Mozes’ schoonvader zei tegen hem: ‘Je pakt het niet goed aan. Zo raak je helemaal uitgeput, zowel jij als het volk dat bij je is, want dit is veel te zwaar voor je. Je kunt het niet alleen aan. Luister naar me. Ik zal je advies geven en God zal met je zijn. Jij moet het volk bij de ware God vertegenwoordigen, en jij moet de zaken voor de ware God brengen. Jij moet hun leren wat de voorschriften en de wetten zijn en hun vertellen welke weg ze moeten gaan en welk werk ze moeten doen. Maar kies daarnaast uit het volk bekwame mannen die ontzag voor God hebben, betrouwbaar zijn en oneerlijke winst haten. Stel die over het volk aan als leiders over duizend, leiders over honderd, leiders over vijftig en leiders over tien. Als er een geschil ontstaat, moeten zij rechtspreken over het volk. Elke moeilijke zaak zullen ze aan jou voorleggen, maar in elke kleine zaak zullen ze zelf uitspraak doen. Laat hen de last samen met je dragen en maak het zo makkelijker voor jezelf. Als je dat doet en God het je zo opdraagt, dan zul je de druk aankunnen en zal iedereen tevreden naar huis gaan.’

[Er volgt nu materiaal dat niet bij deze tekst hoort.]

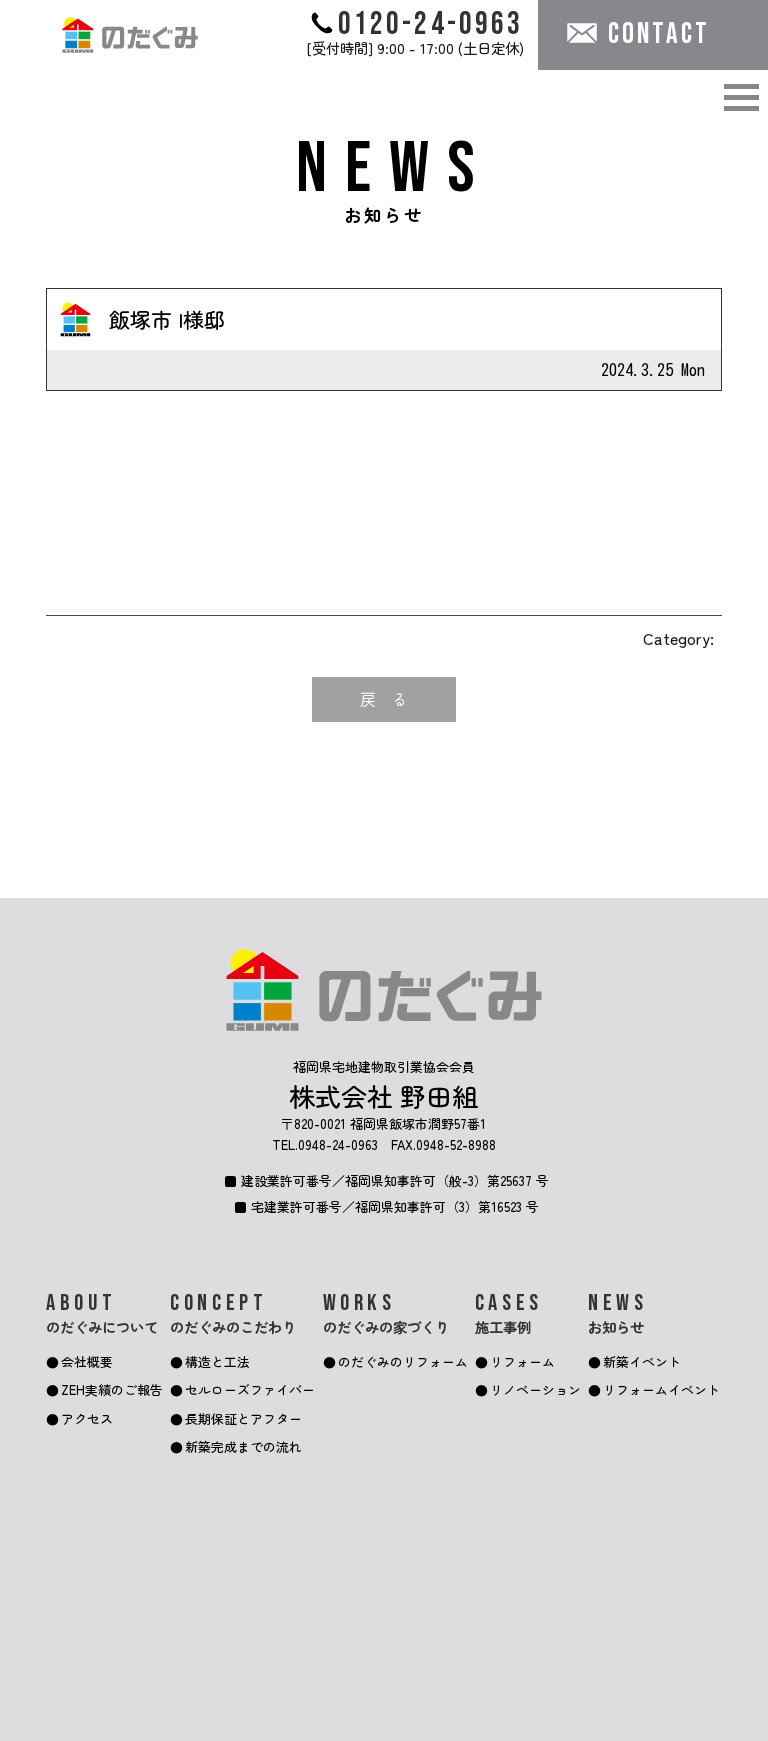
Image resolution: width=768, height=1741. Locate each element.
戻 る (384, 699)
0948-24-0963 (338, 1144)
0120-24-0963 (431, 23)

Mozes luisterde onmiddellijk naar zijn schoonvader en deed alles wat hij had gezegd. Mozes koos uit heel Israël bekwame mannen en stelde die aan over het volk, als leiders over duizend, leiders over honderd, leiders over vijftig en leiders over tien. 2Zij spraken recht over het volk als er een geschil ontstond. Moeilijke zaken legden ze steeds aan Mozes voor, maar in elke kleine zaak deden ze zelf uitspraak. Daarna deed Mozes zijn schoonvader uitgeleide, en hij ging terug naar zijn land.

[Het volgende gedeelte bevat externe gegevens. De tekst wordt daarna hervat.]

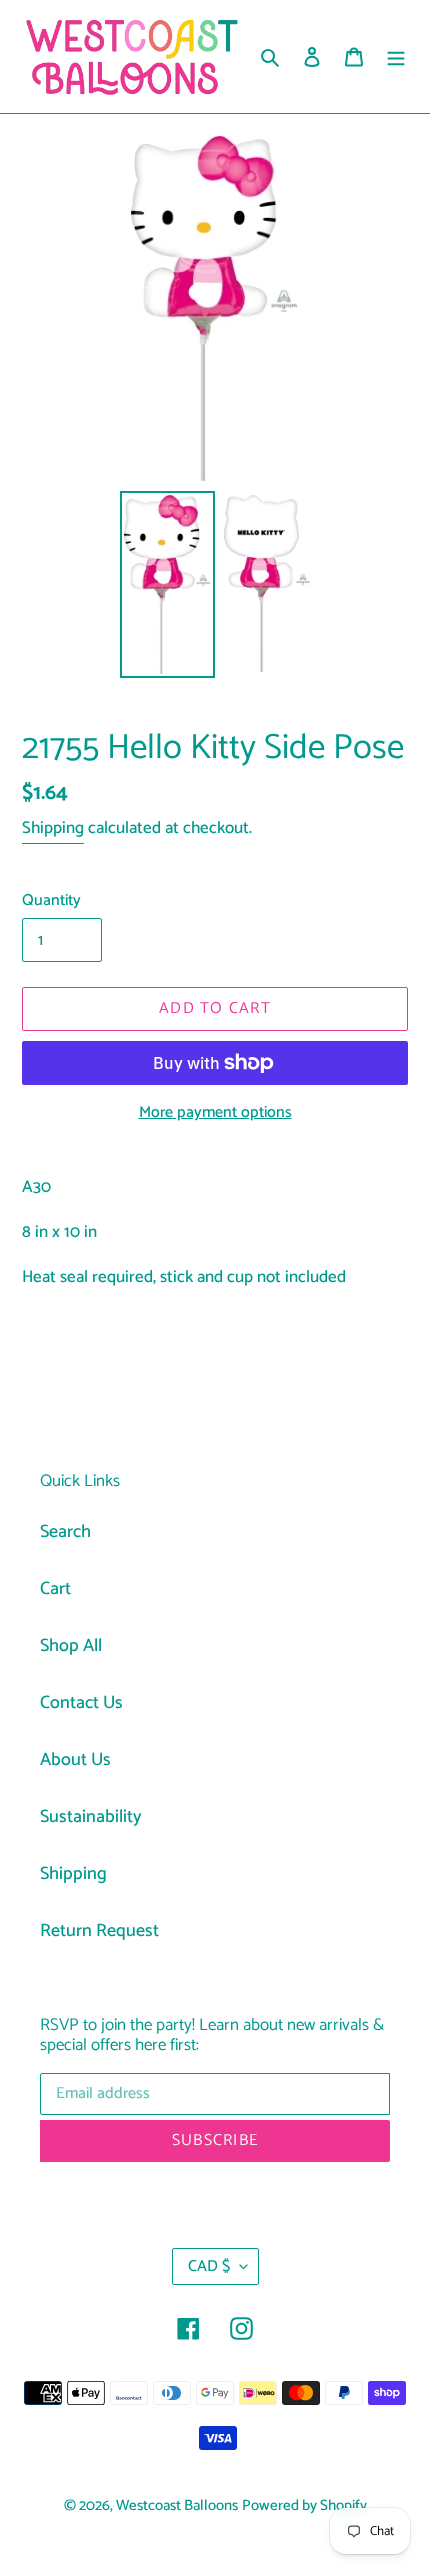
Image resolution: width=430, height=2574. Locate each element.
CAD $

In de derde maand nadat de Israëlieten uit Egypte waren weggegaan, op dezelfde dag, bereikten ze de Sinaïwoestijn. Ze waren vertrokken uit Rafidim, kwamen aan in de Sinaïwoestijn en sloegen hun kamp op. Israël sloeg zijn kamp daar op tegenover de berg.
Daarna ging Mozes de berg op, naar de ware God. Jehovah riep naar hem vanaf de berg: ‘Zeg tegen het huis van Jakob, laat de Israëlieten weten: “Jullie hebben zelf gezien wat ik met de Egyptenaren heb gedaan, en hoe ik jullie op arendsvleugels heb gedragen en bij me heb gebracht. Als jullie precies doen wat ik zeg en jullie je aan mijn verbond houden, dan zullen jullie van alle volken beslist mijn speciale bezit worden, want de hele aarde is van mij. Jullie zullen voor mij een koninkrijk van priesters en een heilige natie worden.” Breng die woorden aan de Israëlieten over.’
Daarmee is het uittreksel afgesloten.